Thanks, Darren!
Regarding the different approach - the most important thing was that I
gave up on trying to micro manage the stacking process and doing it
right n a single pass. For htis I took 5 passes at the subject, caturing
20-50 images per pass. I combined each pass into an intermediary image
and then combined those 5 images into the final product. Up till now I
have been trying to do it all in one pass, often trying for 100+
exposures but that seemed to result in lost of redundant images and
still gaps / banding where I would move the camera a little too far. Its
easier and (at least in this case) more effective to just do the
multiple runs. It seems totally obvious now, but getting into this I was
of a mindset that tightly controlling it all was really important when
what is actually important is to oversample the heck out of the subject
and let the stacking software sort it out.
Mark
On 5/31/2015 8:17 AM, Darren Addy wrote:
Wow, that's some extreme macro! So sharp.

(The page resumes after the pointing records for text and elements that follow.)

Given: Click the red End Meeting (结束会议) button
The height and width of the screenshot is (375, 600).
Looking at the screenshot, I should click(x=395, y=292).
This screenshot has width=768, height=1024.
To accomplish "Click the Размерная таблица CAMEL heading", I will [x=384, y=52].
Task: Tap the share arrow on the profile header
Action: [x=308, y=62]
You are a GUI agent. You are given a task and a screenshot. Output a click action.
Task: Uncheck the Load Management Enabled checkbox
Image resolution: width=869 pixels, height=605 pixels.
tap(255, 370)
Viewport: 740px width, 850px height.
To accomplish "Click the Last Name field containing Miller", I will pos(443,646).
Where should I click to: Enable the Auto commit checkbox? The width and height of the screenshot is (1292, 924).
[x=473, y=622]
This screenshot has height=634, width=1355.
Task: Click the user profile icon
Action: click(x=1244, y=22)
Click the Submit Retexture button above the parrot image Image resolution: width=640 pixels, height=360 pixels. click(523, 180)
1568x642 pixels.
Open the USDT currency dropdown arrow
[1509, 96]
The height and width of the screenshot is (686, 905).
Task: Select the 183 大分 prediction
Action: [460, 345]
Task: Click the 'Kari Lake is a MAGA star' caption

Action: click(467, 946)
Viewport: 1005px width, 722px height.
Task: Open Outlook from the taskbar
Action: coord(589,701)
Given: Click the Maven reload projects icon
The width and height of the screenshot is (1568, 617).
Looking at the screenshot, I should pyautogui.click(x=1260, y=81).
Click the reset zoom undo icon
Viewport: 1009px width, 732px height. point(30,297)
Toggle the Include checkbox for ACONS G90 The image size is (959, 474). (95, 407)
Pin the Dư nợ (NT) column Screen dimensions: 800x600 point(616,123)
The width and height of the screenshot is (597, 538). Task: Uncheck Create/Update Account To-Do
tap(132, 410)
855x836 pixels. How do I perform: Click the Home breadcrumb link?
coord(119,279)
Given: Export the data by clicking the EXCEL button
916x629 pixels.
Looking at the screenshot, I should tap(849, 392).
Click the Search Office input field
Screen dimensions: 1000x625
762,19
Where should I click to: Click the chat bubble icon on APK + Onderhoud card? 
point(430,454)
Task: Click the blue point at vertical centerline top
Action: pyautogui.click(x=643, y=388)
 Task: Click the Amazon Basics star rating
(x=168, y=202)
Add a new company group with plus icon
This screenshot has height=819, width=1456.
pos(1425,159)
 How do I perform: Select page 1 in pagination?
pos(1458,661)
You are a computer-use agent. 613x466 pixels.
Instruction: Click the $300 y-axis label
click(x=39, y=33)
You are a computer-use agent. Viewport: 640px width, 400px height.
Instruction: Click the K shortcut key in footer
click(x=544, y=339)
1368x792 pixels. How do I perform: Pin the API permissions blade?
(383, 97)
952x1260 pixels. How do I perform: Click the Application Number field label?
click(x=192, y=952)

So are you going to share the "somewhat different approach" or just
tease us with it?
:)
On Sat, May 30, 2015 at 5:45 PM, Mark C <[email protected]> wrote:
http://www.markcassino.com/b2evolution/index.php/longhorn-beetle
Took a somewhat different approach with this one and it seems to have worked
out OK. Or maybe the subject is just very photogenic. Be sure to check out
the lager view for all the detail. Comments welcome!